Respiratory Failure Clinical Trial
Official title:
Closed-Loop O2 Use During High Flow Oxygen Treatment Of Critical Care Adult Patients (CLOUDHFOT)- a Randomized Cross-over Study
High flow nasal oxygen therapy (HFNO) is an established modality in the supportive treatment of patients suffering from acute hypoxemic respiratory failure. The high humidified gas flow supports patient's work of breathing, reduces dead space ventilation, and improves functional residual capacity while using an unobtrusive patient's face interface [Mauri et al, 2017; Möller et al, 2017]. As hyperoxia is considered not desirable [Barbateskovic et al, 2019] during any oxygen therapy, the inspired O2 concentration is usually adapted to a pre-set SpO2 target-range of 92-96% in patients without hypercapnia risk, and of 88-92% if a risk of hypercapnia is present [O'Driscoll et al, 2017; Beasley et al, 2015]. In most institutions, the standard of care is to manually adapt the FiO2, although patients frequently have a SpO2 value outside the target range. A new closed loop oxygen controller designed for HFNO was recently developed (Hamilton Medical, Bonaduz, Switzerland).

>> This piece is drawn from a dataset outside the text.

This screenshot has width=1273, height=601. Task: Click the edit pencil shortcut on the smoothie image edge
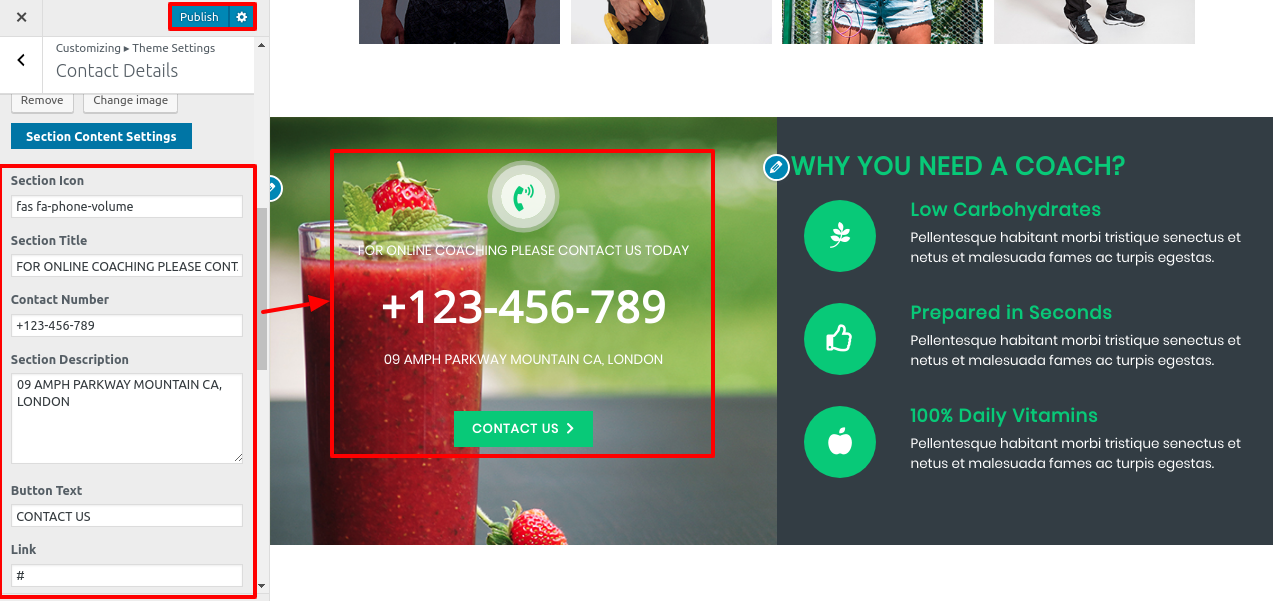(x=272, y=188)

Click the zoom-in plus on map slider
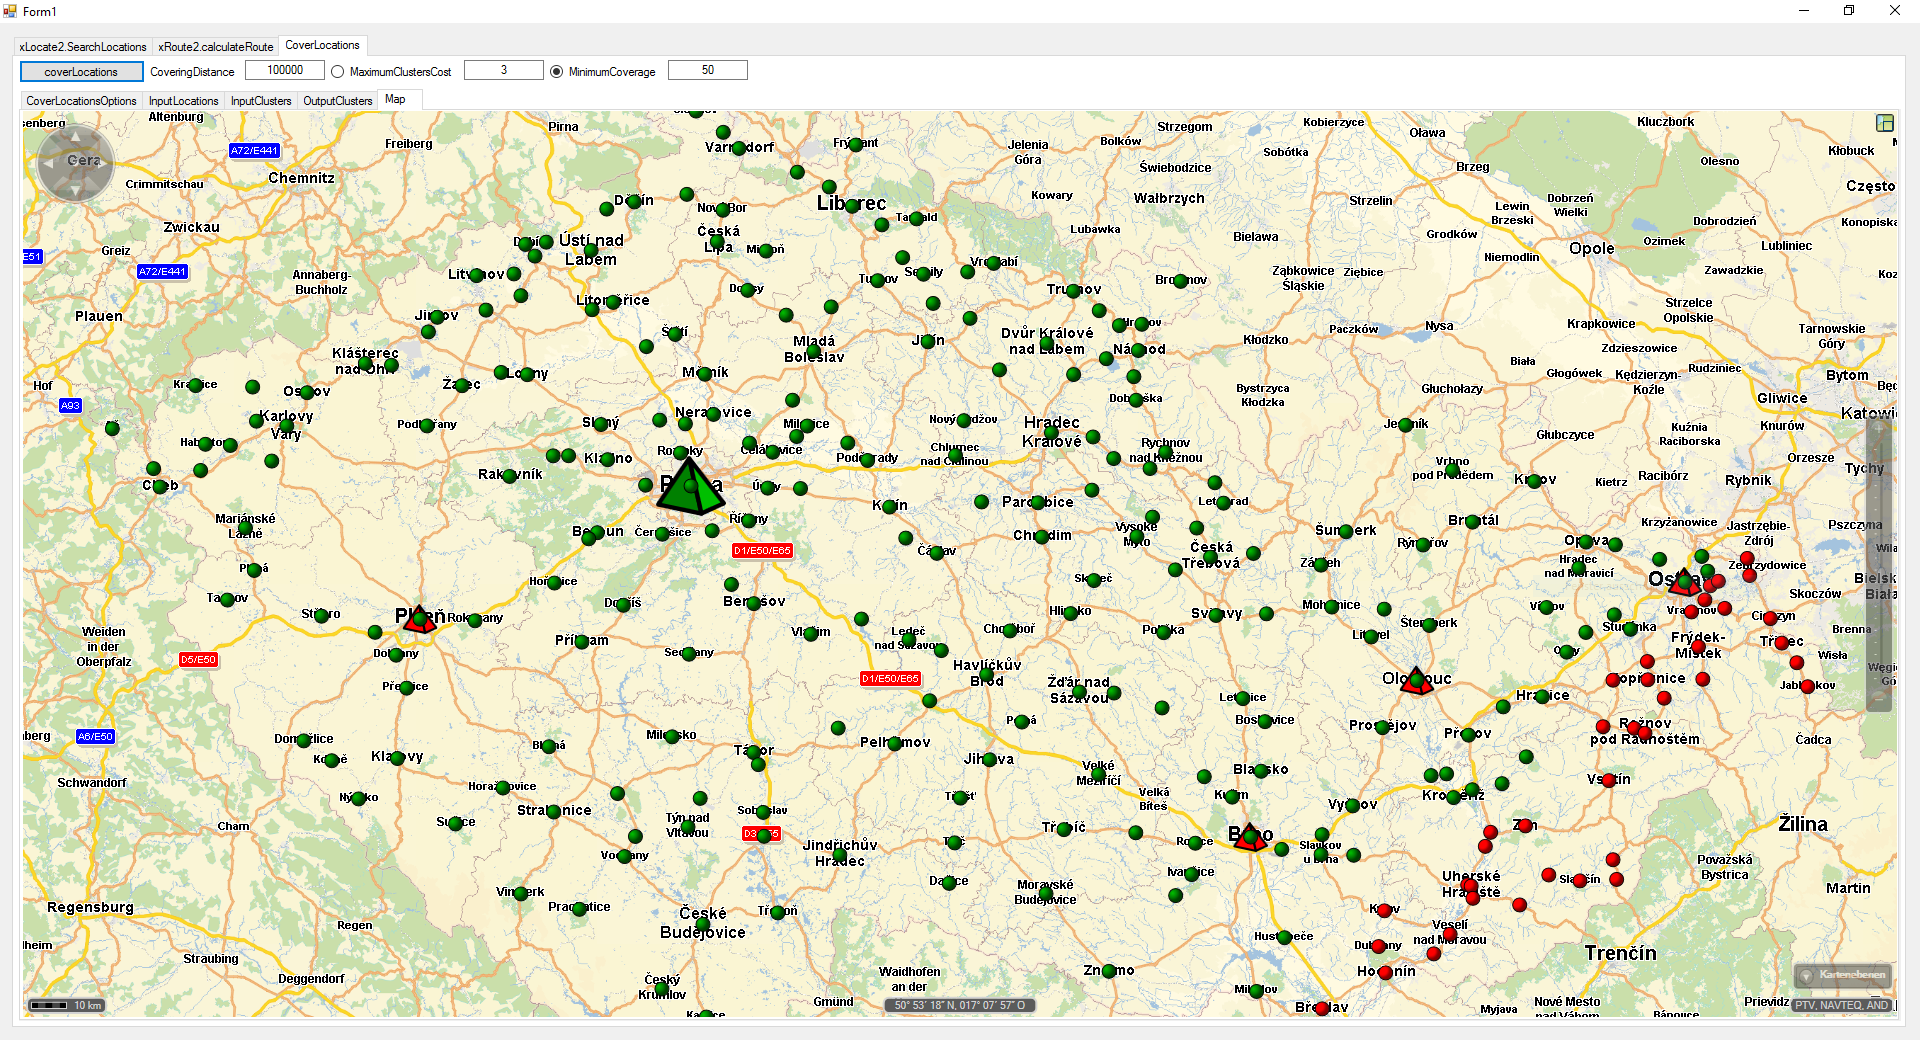(x=1878, y=428)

The clinician sets SpO2 targets, and the software option adjusts FiO2 to keep SpO2 within the target ranges. The software option offers some alarms on low and high SpO2 and high FiO2. Given the capability, on the one hand, to quickly increase FiO2 in patients developing sudden and profound hypoxia, and, on the other hand, of automatically preventing hyperoxia in patients improving their oxygenation, such a system could be particularly useful in patients treated with HFNO. A short-term (4 hours vs 4 hours) crossover study indicated that this technique improves the time spent within SpO2 pre-defined target for ICU patients receiving high-flow nasal oxygen therapy [Roca et al, 2022]. Due to its simplicity, HFNO is increasingly used outside the ICU during transport and in the Emergency Room (ER). This environment poses specific challenges, as patients may deteriorate very quickly and depending on patient's flow, healthcare providers can easily be overwhelmed. We thus propose to evaluate closed loop controlled HFNO in ER patients. The hypothesis of the study is that closed loop oxygen control increases the time spent within clinically targeted SpO2 ranges and decreases the time spent outside clinical target SpO2 ranges as compared to manual oxygen control in ER patients treated with HFNO.